Il est ainsi soutenu, en premier lieu, que la cour a commis une erreur de droit en omettant de rechercher si la collectivité publique aurait pu réaliser cette dernière dans des conditions équivalentes sans recourir à l'expropriation. Vous trouvez ici un écho du débat qui avait justifié la première cassation mais nous ne croyons pas cette argumentation susceptible de prospérer. Comme nous l'avons rappelé, le moyen était opérant mais c'est au prix d'une lecture biaisée de l'arrêt attaqué que les requérants parviennent à y déceler l'erreur de droit justifiant selon eux son annulation. Ils soutiennent que la cour a, en quelque sorte, pris comme une donnée s'imposant à elle le souhait de la commune de prendre l'entière maîtrise du foncier pour la conduite de l'opération. Telle n'a pourtant pas été la manière de raisonner des juges d'appel. Ceux-ci ont, en réalité, estimé ce choix justifié au regard des caractéristiques de l'opération et du découpage parcellaire, l'expropriation apparaissant nécessaire, dans ce contexte, pour assurer un aménagement global et cohérent de la zone. Il n'y a là aucune erreur de droit, l'arrêt est suffisamment motivé et la dénaturation n'est pas alléguée.
L'arrêt attaqué n'est, en second lieu, pas davantage entaché de l'erreur de droit qui lui est imputée quant au sens de l'avis du commissaire enquêteur, qu'elle a jugé favorable alors, selon les consorts X, que les réserves dont il était assorti n'ayant pas été prises en compte dans la mise en oeuvre de l'opération, il devait être regardé comme défavorable.

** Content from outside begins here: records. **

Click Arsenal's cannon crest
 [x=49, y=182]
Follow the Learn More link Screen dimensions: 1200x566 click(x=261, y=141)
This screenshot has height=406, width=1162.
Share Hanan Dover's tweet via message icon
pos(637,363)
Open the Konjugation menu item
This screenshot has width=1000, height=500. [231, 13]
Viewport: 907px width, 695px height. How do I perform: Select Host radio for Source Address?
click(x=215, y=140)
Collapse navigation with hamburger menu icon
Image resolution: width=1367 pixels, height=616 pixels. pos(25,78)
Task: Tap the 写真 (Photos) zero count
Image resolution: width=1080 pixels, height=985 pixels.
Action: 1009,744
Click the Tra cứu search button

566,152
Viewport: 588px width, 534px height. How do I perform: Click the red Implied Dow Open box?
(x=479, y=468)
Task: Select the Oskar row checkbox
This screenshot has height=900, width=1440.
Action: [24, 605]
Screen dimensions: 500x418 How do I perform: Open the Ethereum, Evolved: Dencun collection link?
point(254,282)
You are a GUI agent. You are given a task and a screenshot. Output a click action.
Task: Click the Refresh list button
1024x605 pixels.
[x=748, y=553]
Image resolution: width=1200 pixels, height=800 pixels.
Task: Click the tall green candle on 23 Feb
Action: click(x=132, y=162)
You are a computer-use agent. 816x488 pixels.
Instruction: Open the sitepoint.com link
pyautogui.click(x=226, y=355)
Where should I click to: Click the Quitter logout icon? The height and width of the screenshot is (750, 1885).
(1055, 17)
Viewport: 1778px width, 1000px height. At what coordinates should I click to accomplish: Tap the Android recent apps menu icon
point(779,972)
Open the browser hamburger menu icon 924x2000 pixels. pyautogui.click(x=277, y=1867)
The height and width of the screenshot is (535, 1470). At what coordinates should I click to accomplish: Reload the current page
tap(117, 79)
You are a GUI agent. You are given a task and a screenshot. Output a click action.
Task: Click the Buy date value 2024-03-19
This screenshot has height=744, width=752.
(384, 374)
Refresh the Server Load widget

Il se trouve toutefois que la cour a jugé, par une appréciation d'ailleurs non arguée de dénaturation, que le commissaire-enquêteur n'avait pas entendu subordonner son avis favorable à la réalisation de conditions préalables, mais seulement émis des recommandations sur de futures mesures d'accompagnement consistant dans la restitution à certains propriétaires de parcelles viabilisées à l'issue de l'opération. Le moyen tire artificiellement argument d'une maladresse de rédaction de l'arrêt qui se réfère à la notion de réserves. Mais il n'y a pas de doutes, à bien lire son arrêt, qu'il ne s'agissait pas, dans son esprit, d'un avis favorable "sous réserve".
Par ces motifs nous concluons à l'annulation de l'arrêt attaqué en tant qu'il statue sur l'arrêt de cessibilité en tant que celui-ci vise les parcelles présentées par les requérants comme appartenant déjà à l'expropriant, au rejet, au titre du règlement dans cette mesure de l'affaire au fond, de la requête d'appel, au rejet du surplus des conclusions de la requête et au rejet des conclusions présentées par les diverses parties au titre de l'article L. 761-1 du Code de justice administrative (N° Lexbase : L3227AL4).